[EXCERPTED PASSAGE Boundary: Start]

What is DSPy? Will it Challenge LLM Frameworks

DSPy, now stands for 𝗗eclarative 𝗦elf-improving Language 𝗣rograms (in p𝘆thon), according to Omar Khattab, author of DSPy. DSPy is a framework developed by StanfordNLP for algorithmically optimizing language model (LM) prompts and weights, particularly when LMs are used multiple times within a pipeline. It helps in separating the flow of a program from the parameters, such as prompt instructions, few-shot examples, and LM weights.

This is helpful since this separation simplifies the process of using language models to build a complex system by eliminating the need to manually tweak prompts and finetune LMs, which can be hard and messy. DSPy abstracts LM pipelines as text transformation graphs, allowing for the automatic optimization of prompt structures to solve specific problems. It also provides a clean class-based representation of workflows and a way to solve for the best prompt structure, promising to eliminate tedious prompt engineering. Essentially, DSPy aims to streamline the use of LMs in complex systems by automating the optimization of prompt structures and finetuning steps, thereby reducing the manual effort and complexity involved in using LMs within a pipeline.

DSPy Key Features

DSPy is a framework for optimizing large language model (LM) prompts and weights, especially in complex pipelines. Its key features include:

  1. Separation of program flow and parameters: DSPy separates the flow of the program (modules) from the parameters (LM prompts and weights) of each step, making it easier to optimize and modify the system.

[EXCERPTED PASSAGE Boundary: End]
[DATASET EXTRACT Boundary: Start]

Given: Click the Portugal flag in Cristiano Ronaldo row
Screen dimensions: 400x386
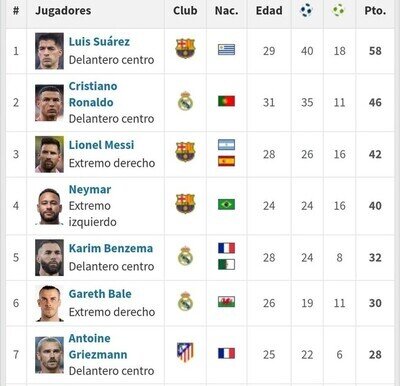Looking at the screenshot, I should coord(226,101).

[DATASET EXTRACT Boundary: End]

Reproduce the DSPy passage from "This is helpful" up to and including "LMs within a pipeline.". Answer from the passage on DSPy alone.

This is helpful since this separation simplifies the process of using language models to build a complex system by eliminating the need to manually tweak prompts and finetune LMs, which can be hard and messy. DSPy abstracts LM pipelines as text transformation graphs, allowing for the automatic optimization of prompt structures to solve specific problems. It also provides a clean class-based representation of workflows and a way to solve for the best prompt structure, promising to eliminate tedious prompt engineering. Essentially, DSPy aims to streamline the use of LMs in complex systems by automating the optimization of prompt structures and finetuning steps, thereby reducing the manual effort and complexity involved in using LMs within a pipeline.